» TASK DIRECTIONS: Starting at the first line of the data and ending at the line containing "Open the three-dot", rewrite each line as one string in a JSON list, with both of those lines included and blank lines left out.

» EXTRACTED INFORMATION:
## START

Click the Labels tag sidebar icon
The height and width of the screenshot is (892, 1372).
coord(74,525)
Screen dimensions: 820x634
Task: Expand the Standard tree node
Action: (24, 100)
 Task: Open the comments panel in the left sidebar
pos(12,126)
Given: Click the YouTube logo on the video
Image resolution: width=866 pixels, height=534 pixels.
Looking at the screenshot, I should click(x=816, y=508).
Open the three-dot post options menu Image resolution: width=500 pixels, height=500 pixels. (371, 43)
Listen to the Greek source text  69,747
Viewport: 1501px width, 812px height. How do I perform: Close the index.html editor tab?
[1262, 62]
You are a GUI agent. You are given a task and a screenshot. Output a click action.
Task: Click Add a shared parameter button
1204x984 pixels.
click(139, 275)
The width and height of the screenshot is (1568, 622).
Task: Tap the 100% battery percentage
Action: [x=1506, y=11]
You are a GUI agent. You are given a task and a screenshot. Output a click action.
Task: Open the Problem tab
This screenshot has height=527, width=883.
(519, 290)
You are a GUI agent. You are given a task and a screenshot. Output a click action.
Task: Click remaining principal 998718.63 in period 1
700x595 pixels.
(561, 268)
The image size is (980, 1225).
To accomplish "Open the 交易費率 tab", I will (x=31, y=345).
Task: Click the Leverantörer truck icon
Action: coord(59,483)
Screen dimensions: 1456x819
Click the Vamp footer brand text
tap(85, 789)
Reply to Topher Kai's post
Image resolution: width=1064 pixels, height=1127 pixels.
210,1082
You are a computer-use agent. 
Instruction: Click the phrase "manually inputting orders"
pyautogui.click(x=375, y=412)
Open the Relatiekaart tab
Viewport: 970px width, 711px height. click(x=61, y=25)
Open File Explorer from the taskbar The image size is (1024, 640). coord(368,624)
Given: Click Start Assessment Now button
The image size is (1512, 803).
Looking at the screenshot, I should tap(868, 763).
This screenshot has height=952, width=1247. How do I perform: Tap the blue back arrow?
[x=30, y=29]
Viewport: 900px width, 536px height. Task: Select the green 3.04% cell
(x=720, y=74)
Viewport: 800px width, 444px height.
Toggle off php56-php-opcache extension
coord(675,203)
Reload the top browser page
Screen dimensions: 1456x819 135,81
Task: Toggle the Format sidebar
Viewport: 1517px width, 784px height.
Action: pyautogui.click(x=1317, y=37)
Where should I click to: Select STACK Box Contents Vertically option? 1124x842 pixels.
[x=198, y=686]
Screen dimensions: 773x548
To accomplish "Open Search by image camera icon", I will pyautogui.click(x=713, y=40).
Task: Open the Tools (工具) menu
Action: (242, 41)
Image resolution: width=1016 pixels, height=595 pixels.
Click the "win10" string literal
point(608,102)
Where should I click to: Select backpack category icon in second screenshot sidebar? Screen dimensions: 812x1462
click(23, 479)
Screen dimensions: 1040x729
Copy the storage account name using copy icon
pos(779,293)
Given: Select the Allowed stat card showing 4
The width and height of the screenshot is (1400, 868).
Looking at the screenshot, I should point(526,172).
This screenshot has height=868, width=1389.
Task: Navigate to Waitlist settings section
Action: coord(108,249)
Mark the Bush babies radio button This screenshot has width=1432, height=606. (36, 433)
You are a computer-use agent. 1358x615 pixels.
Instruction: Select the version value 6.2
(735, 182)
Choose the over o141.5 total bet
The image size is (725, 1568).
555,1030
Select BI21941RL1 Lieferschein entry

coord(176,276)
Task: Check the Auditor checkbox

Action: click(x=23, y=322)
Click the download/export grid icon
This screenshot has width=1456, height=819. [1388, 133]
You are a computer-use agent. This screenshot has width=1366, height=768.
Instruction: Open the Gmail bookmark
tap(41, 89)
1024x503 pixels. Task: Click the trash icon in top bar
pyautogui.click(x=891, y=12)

## END

» RESPONSE TO THIS TASK:
[
  "Click the Labels tag sidebar icon",
  "The height and width of the screenshot is (892, 1372).",
  "coord(74,525)",
  "Screen dimensions: 820x634",
  "Task: Expand the Standard tree node",
  "Action: (24, 100)",
  " Task: Open the comments panel in the left sidebar",
  "pos(12,126)",
  "Given: Click the YouTube logo on the video",
  "Image resolution: width=866 pixels, height=534 pixels.",
  "Looking at the screenshot, I should click(x=816, y=508).",
  "Open the three-dot post options menu Image resolution: width=500 pixels, height=500 pixels. (371, 43)"
]